**Aim of the exercise:** Can you duplicate, word for word, the lines from the one containing "Task: Click Abort in the assertion dialog" through the end of the records, leaving out the pictures?

Target pointing data:
* * *
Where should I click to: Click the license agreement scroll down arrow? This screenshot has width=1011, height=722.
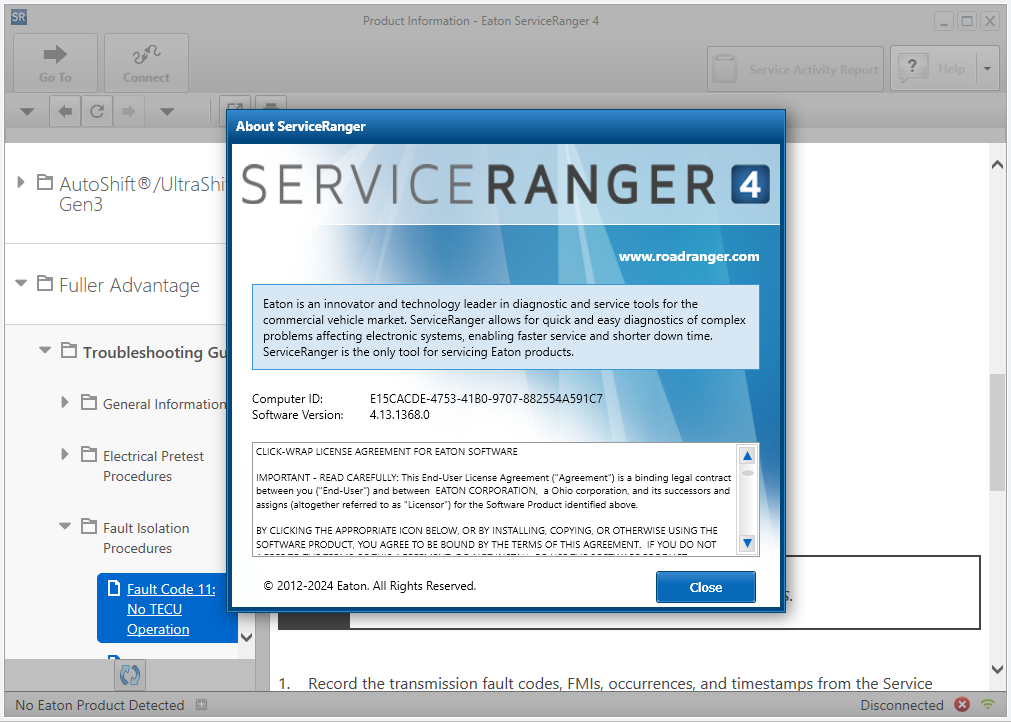tap(746, 543)
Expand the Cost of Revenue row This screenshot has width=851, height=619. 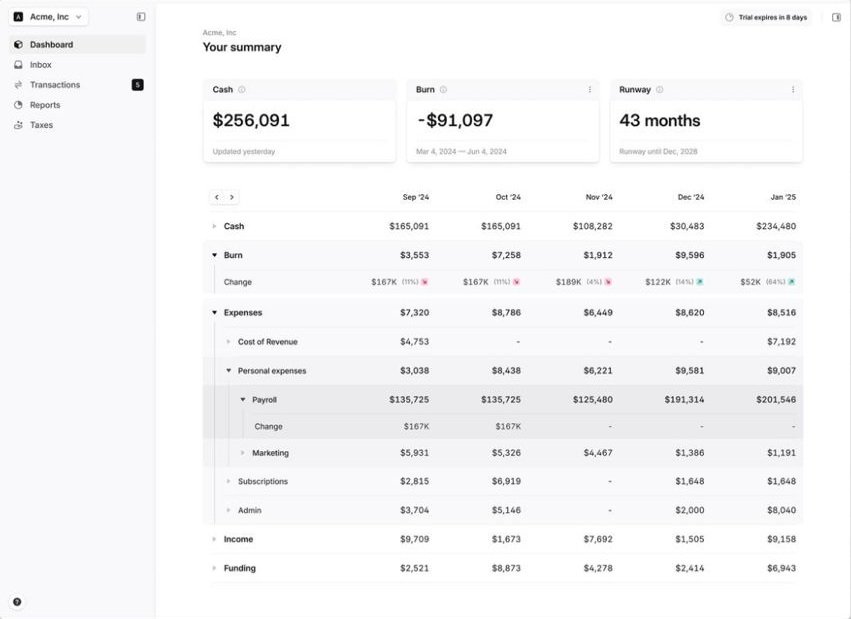[228, 342]
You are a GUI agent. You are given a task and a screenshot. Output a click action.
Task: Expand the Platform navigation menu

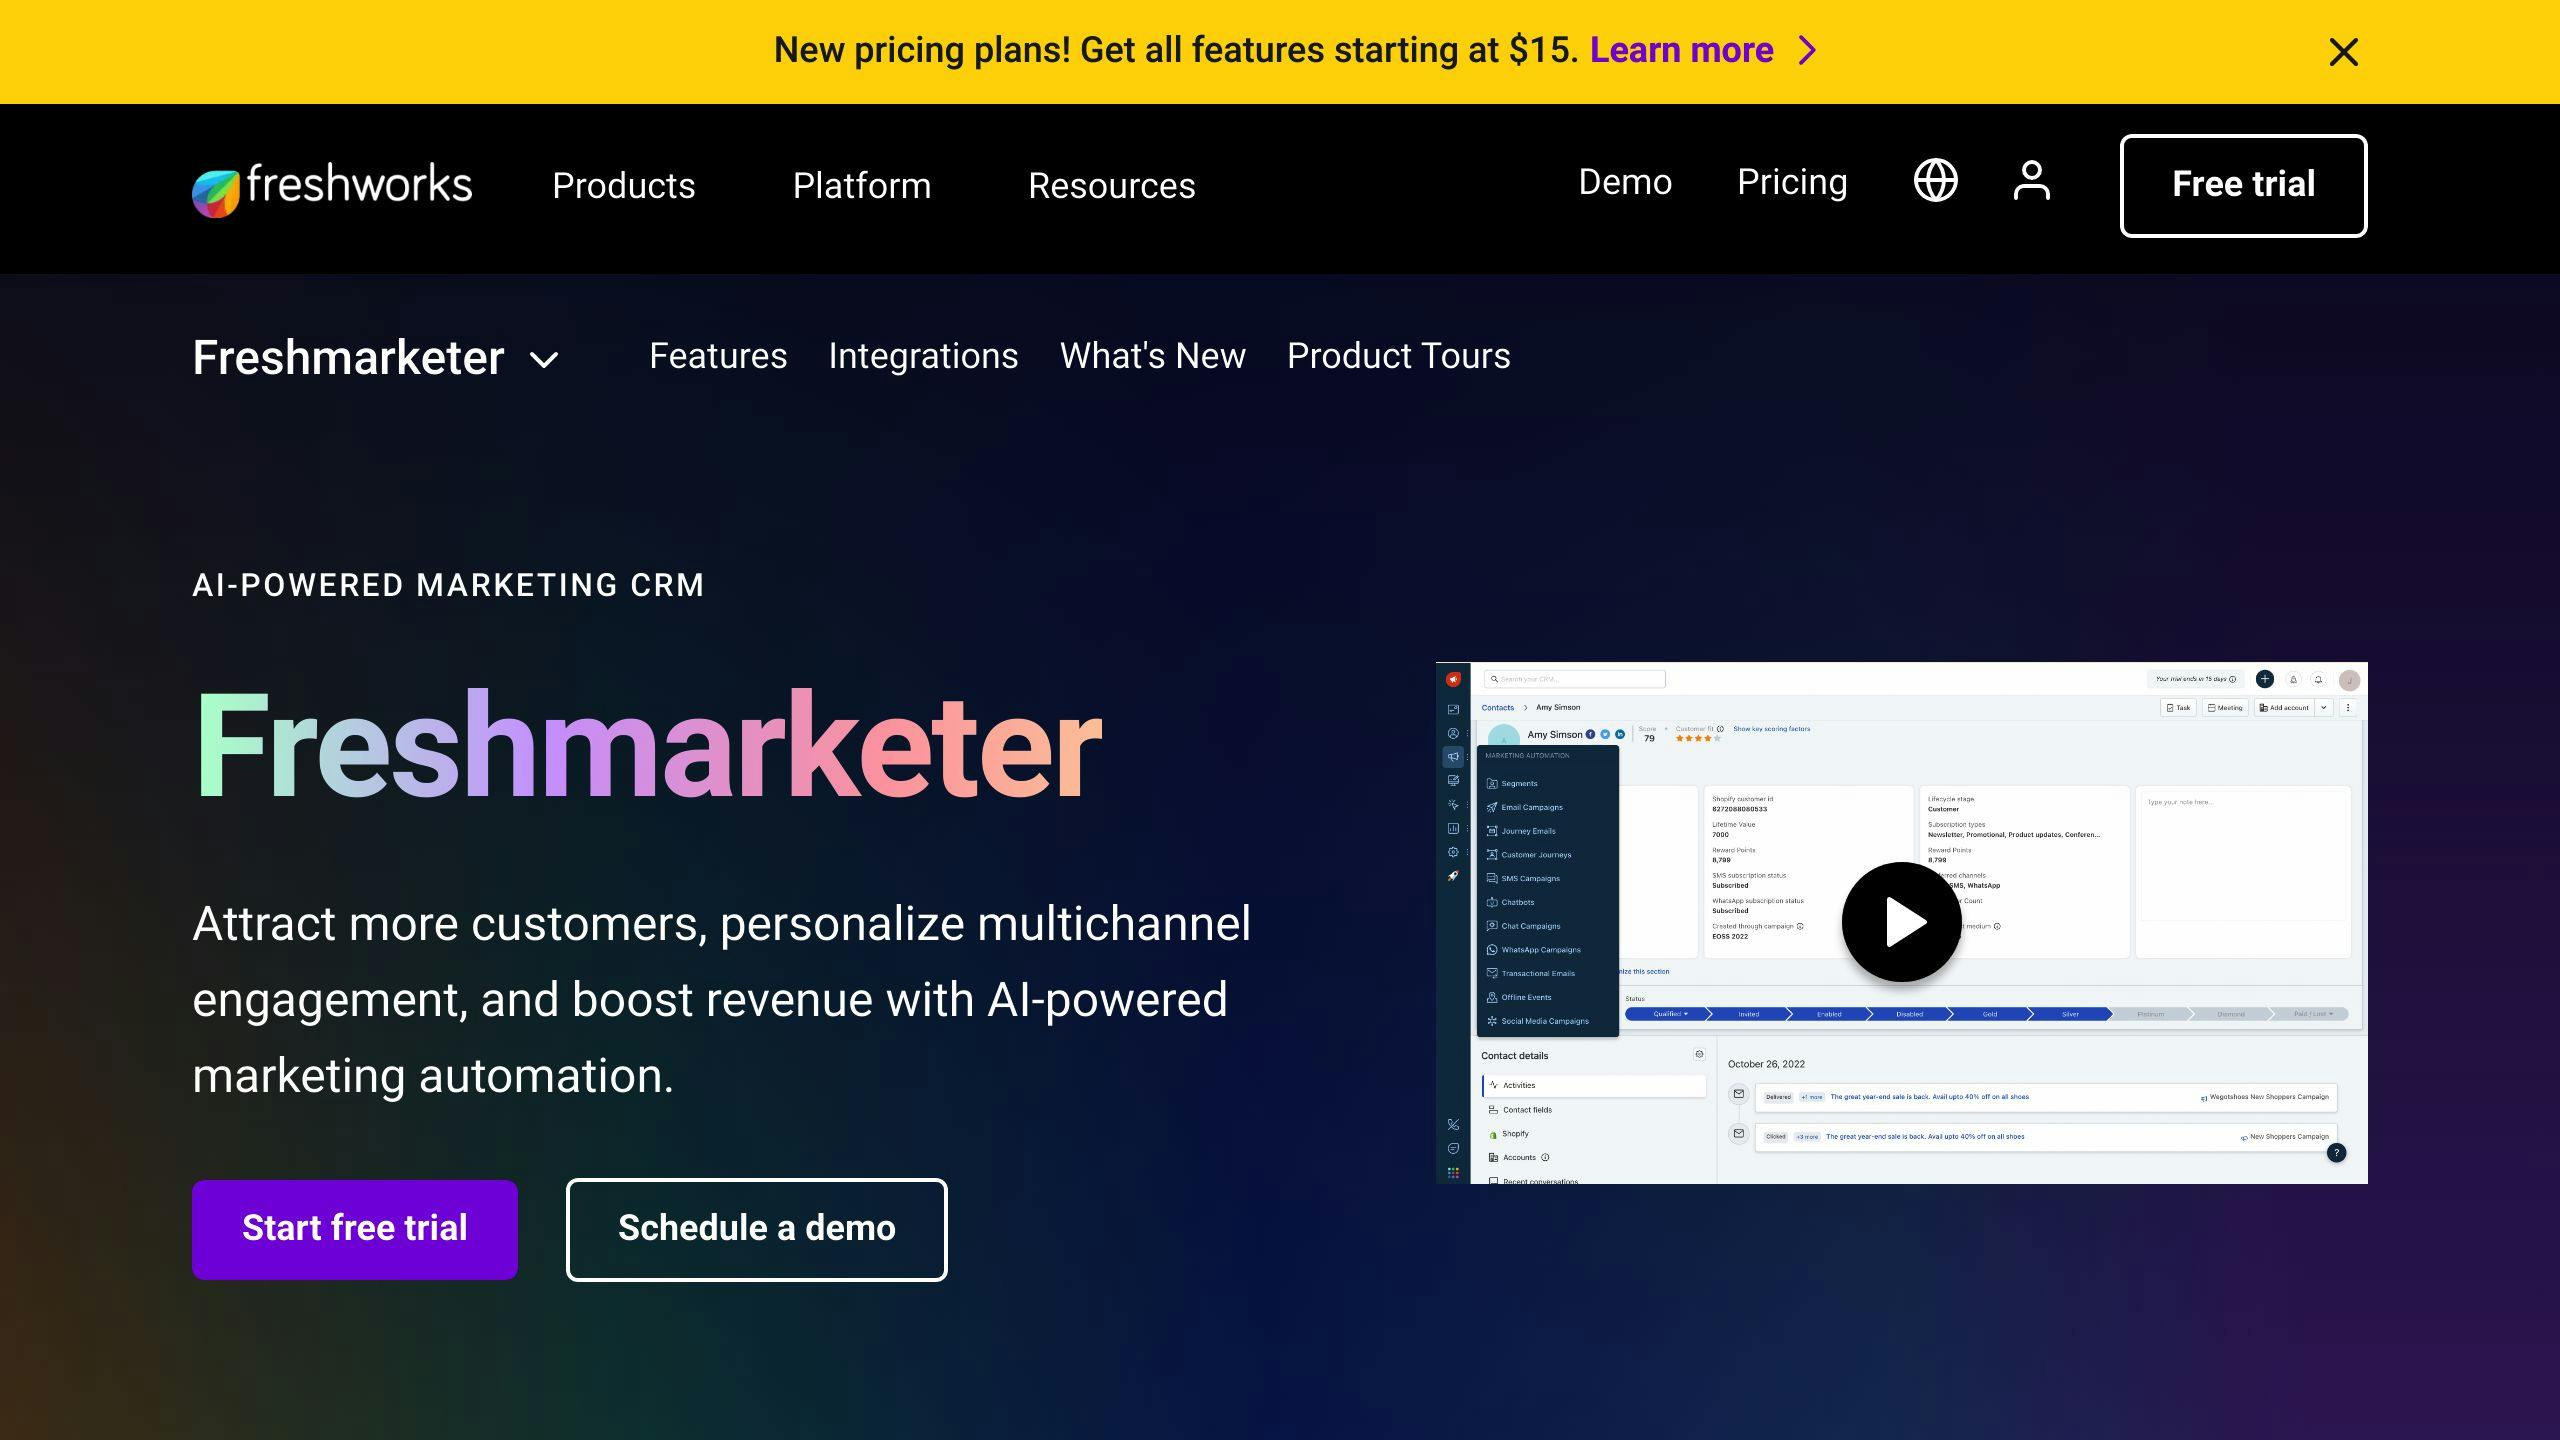[x=862, y=185]
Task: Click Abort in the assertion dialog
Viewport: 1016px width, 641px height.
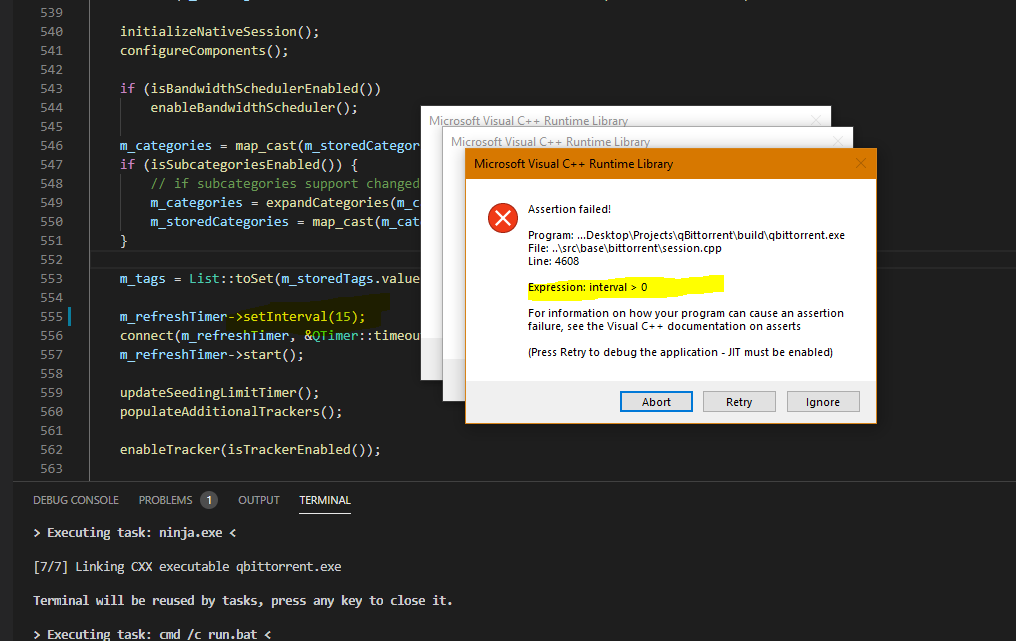Action: (x=656, y=401)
* * *
**The response:**
Task: Click Abort in the assertion dialog
Viewport: 1016px width, 641px height.
Action: (x=656, y=401)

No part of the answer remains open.